Put the items below, from the first line through the line containing "pyautogui.click(x=331, y=269)", into a JSON list of strings, one string per line and no blank lines.

Start of INPUT

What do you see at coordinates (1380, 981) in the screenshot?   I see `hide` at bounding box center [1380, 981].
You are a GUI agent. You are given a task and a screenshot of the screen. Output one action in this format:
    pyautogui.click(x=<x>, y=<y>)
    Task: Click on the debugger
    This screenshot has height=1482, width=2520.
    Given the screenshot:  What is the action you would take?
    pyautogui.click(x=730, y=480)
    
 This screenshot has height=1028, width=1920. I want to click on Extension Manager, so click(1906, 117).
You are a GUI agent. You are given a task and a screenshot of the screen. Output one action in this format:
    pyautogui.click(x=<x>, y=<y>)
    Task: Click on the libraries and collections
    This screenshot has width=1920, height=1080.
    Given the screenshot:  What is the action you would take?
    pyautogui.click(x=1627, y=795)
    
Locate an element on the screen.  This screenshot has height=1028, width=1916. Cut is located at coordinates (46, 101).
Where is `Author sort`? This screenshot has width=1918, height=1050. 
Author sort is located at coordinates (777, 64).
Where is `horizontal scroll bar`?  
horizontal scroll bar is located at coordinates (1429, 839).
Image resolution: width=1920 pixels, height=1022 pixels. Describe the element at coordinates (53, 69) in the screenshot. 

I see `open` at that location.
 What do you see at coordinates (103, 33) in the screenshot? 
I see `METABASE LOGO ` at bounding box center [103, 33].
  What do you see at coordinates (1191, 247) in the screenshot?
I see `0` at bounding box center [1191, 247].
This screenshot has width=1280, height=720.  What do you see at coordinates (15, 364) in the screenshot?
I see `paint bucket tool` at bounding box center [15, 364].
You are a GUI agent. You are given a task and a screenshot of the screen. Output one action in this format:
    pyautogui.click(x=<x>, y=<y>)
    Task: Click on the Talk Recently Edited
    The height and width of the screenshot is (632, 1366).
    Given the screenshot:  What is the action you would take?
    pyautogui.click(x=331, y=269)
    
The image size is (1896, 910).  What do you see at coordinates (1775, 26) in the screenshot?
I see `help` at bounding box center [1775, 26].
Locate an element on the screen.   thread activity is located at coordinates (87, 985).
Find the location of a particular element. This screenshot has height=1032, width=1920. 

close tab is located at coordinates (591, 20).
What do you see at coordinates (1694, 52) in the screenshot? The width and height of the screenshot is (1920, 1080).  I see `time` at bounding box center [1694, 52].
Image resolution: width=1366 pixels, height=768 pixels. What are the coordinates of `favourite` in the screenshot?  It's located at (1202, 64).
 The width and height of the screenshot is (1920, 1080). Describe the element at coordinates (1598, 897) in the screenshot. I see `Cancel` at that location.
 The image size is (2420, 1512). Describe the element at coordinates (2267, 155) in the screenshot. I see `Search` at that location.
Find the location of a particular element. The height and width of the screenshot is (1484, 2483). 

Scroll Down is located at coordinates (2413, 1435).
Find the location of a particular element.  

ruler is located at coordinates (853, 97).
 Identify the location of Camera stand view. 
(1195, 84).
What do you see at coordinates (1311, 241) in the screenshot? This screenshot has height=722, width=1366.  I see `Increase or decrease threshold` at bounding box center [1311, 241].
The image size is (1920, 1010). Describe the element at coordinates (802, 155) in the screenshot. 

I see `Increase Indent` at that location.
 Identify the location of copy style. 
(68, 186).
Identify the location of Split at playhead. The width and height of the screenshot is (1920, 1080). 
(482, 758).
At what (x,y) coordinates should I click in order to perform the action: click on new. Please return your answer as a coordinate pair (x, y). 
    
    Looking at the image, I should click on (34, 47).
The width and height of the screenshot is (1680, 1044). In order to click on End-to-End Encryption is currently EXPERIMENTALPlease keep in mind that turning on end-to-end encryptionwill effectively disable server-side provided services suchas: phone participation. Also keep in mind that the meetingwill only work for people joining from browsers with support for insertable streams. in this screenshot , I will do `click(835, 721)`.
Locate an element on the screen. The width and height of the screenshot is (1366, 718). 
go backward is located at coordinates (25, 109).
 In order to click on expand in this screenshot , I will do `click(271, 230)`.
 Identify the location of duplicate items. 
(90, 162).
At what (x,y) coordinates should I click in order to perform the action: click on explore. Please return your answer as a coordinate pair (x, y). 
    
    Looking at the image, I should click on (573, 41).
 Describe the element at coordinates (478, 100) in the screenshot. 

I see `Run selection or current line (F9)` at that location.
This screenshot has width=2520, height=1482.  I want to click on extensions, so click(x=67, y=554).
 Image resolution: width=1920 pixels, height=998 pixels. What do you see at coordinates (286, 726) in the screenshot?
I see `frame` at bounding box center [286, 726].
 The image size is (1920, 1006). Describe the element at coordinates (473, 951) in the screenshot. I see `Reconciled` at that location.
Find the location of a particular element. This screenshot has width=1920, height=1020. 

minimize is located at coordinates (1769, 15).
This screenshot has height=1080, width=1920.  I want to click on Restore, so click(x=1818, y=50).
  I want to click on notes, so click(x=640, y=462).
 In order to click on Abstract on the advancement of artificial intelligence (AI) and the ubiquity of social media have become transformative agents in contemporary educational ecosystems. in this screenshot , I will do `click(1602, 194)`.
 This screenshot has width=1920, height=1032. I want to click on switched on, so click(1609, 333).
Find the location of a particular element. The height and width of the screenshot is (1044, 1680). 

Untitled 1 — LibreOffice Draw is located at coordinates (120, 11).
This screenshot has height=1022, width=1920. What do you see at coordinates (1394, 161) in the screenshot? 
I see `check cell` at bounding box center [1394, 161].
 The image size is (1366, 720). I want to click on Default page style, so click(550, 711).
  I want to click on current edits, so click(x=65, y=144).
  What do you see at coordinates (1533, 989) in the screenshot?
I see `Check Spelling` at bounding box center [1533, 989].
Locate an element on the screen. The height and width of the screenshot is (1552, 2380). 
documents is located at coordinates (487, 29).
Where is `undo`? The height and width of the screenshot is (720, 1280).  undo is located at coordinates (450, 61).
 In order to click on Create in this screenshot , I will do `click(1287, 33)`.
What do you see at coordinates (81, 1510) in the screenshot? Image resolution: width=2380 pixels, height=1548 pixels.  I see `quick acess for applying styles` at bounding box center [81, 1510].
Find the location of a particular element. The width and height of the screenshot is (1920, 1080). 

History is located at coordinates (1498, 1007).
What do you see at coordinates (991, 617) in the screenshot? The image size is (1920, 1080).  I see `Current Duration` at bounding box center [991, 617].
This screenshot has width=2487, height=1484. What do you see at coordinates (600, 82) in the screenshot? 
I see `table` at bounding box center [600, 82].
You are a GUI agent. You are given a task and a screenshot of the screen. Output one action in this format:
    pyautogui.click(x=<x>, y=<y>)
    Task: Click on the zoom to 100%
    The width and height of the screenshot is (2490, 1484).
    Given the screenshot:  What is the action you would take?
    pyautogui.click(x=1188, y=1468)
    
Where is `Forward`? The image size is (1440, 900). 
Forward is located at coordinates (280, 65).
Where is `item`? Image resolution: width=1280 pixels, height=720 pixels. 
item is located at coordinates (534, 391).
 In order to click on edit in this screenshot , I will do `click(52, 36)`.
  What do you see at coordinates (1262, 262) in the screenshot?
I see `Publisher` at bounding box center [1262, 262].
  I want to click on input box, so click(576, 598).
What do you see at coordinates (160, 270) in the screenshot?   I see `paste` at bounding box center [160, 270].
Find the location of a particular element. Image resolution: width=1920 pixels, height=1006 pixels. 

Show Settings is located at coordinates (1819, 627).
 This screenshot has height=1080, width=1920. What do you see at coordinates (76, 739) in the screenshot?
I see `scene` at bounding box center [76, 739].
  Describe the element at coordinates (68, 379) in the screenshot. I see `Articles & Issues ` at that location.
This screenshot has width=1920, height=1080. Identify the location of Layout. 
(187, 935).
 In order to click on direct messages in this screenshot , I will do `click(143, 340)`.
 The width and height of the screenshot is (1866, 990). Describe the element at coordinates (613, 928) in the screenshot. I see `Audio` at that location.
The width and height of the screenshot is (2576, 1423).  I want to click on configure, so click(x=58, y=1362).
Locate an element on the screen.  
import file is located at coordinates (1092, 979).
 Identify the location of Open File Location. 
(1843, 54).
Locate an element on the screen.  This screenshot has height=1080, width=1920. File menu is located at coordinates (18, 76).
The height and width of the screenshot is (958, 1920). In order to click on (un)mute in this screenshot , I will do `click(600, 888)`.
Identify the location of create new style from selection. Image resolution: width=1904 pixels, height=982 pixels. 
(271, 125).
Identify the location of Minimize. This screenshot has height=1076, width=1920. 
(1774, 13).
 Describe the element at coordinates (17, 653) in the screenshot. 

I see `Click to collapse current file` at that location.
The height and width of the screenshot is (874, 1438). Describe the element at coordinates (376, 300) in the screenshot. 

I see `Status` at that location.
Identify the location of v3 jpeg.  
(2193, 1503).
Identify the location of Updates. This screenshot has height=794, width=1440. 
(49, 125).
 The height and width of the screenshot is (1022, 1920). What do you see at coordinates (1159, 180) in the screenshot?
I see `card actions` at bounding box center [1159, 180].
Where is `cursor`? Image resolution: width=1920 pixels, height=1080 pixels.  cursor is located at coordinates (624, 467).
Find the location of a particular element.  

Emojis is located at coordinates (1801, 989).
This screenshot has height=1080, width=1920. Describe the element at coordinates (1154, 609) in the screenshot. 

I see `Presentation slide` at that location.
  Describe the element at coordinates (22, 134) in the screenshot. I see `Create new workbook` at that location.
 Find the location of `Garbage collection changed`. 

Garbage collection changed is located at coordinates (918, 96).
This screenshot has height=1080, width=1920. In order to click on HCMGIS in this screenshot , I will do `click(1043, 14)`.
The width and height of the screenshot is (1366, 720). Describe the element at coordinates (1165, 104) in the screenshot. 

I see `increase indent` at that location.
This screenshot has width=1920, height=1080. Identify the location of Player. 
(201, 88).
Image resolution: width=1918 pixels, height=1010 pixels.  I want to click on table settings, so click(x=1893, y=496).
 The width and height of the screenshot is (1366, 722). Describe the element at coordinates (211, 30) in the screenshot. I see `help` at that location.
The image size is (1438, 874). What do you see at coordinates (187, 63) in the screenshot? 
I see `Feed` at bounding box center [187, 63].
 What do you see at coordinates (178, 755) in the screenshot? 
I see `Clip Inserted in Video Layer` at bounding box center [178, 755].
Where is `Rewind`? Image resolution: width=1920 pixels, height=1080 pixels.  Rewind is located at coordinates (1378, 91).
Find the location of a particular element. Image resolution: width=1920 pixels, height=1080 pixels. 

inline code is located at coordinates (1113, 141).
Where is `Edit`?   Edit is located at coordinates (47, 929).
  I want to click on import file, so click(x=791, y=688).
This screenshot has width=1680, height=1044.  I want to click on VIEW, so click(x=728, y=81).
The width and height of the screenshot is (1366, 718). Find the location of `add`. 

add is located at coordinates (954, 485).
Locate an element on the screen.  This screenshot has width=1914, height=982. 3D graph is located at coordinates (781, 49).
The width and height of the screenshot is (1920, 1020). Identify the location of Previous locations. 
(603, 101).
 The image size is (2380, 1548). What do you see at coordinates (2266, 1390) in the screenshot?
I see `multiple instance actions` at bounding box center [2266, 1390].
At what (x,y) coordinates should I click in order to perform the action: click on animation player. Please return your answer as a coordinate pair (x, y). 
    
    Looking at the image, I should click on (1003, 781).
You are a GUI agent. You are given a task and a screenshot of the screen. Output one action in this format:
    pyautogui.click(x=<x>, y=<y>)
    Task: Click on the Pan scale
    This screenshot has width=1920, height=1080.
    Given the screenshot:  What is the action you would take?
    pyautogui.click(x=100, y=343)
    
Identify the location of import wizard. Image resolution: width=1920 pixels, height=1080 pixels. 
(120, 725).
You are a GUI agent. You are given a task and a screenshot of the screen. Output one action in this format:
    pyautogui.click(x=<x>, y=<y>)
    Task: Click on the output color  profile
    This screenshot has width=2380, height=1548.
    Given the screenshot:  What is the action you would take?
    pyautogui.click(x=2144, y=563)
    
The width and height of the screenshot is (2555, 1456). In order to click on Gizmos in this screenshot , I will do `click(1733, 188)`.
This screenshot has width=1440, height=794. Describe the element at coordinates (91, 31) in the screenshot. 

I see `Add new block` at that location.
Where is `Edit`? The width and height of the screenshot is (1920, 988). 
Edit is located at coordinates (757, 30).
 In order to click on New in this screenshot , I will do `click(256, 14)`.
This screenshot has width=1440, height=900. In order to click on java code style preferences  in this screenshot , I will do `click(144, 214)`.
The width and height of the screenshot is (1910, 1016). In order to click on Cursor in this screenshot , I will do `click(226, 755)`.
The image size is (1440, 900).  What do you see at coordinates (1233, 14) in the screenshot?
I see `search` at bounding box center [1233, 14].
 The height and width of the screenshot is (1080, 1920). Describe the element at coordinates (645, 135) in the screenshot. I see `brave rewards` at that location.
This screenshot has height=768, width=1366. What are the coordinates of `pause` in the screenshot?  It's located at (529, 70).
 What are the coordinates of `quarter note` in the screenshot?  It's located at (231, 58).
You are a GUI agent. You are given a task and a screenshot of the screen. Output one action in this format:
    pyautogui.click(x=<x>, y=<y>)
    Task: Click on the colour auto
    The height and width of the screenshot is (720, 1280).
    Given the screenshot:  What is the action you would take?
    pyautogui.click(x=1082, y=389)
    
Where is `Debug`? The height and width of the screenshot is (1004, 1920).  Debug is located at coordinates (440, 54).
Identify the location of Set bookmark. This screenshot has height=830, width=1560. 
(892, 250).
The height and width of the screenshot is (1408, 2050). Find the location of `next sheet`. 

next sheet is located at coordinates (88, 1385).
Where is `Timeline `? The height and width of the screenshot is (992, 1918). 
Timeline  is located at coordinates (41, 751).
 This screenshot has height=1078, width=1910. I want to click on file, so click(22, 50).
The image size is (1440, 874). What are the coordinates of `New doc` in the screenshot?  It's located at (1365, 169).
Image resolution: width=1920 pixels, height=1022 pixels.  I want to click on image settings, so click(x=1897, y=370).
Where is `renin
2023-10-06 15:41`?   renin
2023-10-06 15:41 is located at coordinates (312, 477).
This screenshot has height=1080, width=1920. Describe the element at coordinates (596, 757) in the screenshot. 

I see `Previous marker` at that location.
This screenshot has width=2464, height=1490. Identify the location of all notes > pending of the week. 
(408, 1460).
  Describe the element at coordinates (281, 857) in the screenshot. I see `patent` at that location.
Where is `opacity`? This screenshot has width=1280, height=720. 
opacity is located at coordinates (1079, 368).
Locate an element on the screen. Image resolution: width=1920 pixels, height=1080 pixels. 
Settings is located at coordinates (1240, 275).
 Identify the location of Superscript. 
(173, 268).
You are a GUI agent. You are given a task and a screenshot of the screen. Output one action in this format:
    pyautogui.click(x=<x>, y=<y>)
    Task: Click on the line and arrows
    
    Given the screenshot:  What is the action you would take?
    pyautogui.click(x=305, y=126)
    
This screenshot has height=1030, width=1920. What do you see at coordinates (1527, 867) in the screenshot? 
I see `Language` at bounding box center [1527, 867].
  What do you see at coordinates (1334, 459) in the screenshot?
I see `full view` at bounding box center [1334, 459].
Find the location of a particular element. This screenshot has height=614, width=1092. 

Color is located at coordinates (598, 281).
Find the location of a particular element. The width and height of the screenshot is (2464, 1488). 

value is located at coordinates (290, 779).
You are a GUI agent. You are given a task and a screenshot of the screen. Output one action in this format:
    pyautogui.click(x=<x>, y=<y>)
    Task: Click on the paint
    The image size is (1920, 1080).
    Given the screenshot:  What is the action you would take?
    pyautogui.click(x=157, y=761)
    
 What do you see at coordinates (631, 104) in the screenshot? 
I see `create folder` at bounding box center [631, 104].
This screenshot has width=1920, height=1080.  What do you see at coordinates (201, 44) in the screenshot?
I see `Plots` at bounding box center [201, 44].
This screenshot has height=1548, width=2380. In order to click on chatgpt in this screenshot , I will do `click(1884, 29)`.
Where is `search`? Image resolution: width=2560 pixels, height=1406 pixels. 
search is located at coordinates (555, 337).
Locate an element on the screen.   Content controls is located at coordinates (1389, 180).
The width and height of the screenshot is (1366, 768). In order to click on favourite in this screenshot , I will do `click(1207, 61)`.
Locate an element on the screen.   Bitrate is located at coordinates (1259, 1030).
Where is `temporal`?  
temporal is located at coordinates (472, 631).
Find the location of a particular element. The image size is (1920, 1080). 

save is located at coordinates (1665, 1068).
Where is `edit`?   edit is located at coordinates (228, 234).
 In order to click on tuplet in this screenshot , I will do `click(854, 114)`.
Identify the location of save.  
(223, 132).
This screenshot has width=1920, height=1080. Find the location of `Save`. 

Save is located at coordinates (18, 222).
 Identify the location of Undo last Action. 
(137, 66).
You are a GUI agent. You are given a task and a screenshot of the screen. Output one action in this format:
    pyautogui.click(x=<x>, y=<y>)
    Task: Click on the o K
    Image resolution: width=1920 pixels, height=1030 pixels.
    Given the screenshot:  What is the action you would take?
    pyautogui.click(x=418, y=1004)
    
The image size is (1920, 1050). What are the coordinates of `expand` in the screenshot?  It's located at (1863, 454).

End of INPUT

■ ANSWER TO THIS TASK
[
  "What do you see at coordinates (1380, 981) in the screenshot?   I see `hide` at bounding box center [1380, 981].",
  "You are a GUI agent. You are given a task and a screenshot of the screen. Output one action in this format:",
  "    pyautogui.click(x=<x>, y=<y>)",
  "    Task: Click on the debugger",
  "    This screenshot has height=1482, width=2520.",
  "    Given the screenshot:  What is the action you would take?",
  "    pyautogui.click(x=730, y=480)",
  " This screenshot has height=1028, width=1920. I want to click on Extension Manager, so click(1906, 117).",
  "You are a GUI agent. You are given a task and a screenshot of the screen. Output one action in this format:",
  "    pyautogui.click(x=<x>, y=<y>)",
  "    Task: Click on the libraries and collections",
  "    This screenshot has width=1920, height=1080.",
  "    Given the screenshot:  What is the action you would take?",
  "    pyautogui.click(x=1627, y=795)",
  "Locate an element on the screen.  This screenshot has height=1028, width=1916. Cut is located at coordinates (46, 101).",
  "Where is `Author sort`? This screenshot has width=1918, height=1050. ",
  "Author sort is located at coordinates (777, 64).",
  "Where is `horizontal scroll bar`?  ",
  "horizontal scroll bar is located at coordinates (1429, 839).",
  "Image resolution: width=1920 pixels, height=1022 pixels. Describe the element at coordinates (53, 69) in the screenshot. ",
  "I see `open` at that location.",
  " What do you see at coordinates (103, 33) in the screenshot? ",
  "I see `METABASE LOGO ` at bounding box center [103, 33].",
  "  What do you see at coordinates (1191, 247) in the screenshot?",
  "I see `0` at bounding box center [1191, 247].",
  "This screenshot has width=1280, height=720.  What do you see at coordinates (15, 364) in the screenshot?",
  "I see `paint bucket tool` at bounding box center [15, 364].",
  "You are a GUI agent. You are given a task and a screenshot of the screen. Output one action in this format:",
  "    pyautogui.click(x=<x>, y=<y>)",
  "    Task: Click on the Talk Recently Edited",
  "    The height and width of the screenshot is (632, 1366).",
  "    Given the screenshot:  What is the action you would take?",
  "    pyautogui.click(x=331, y=269)"
]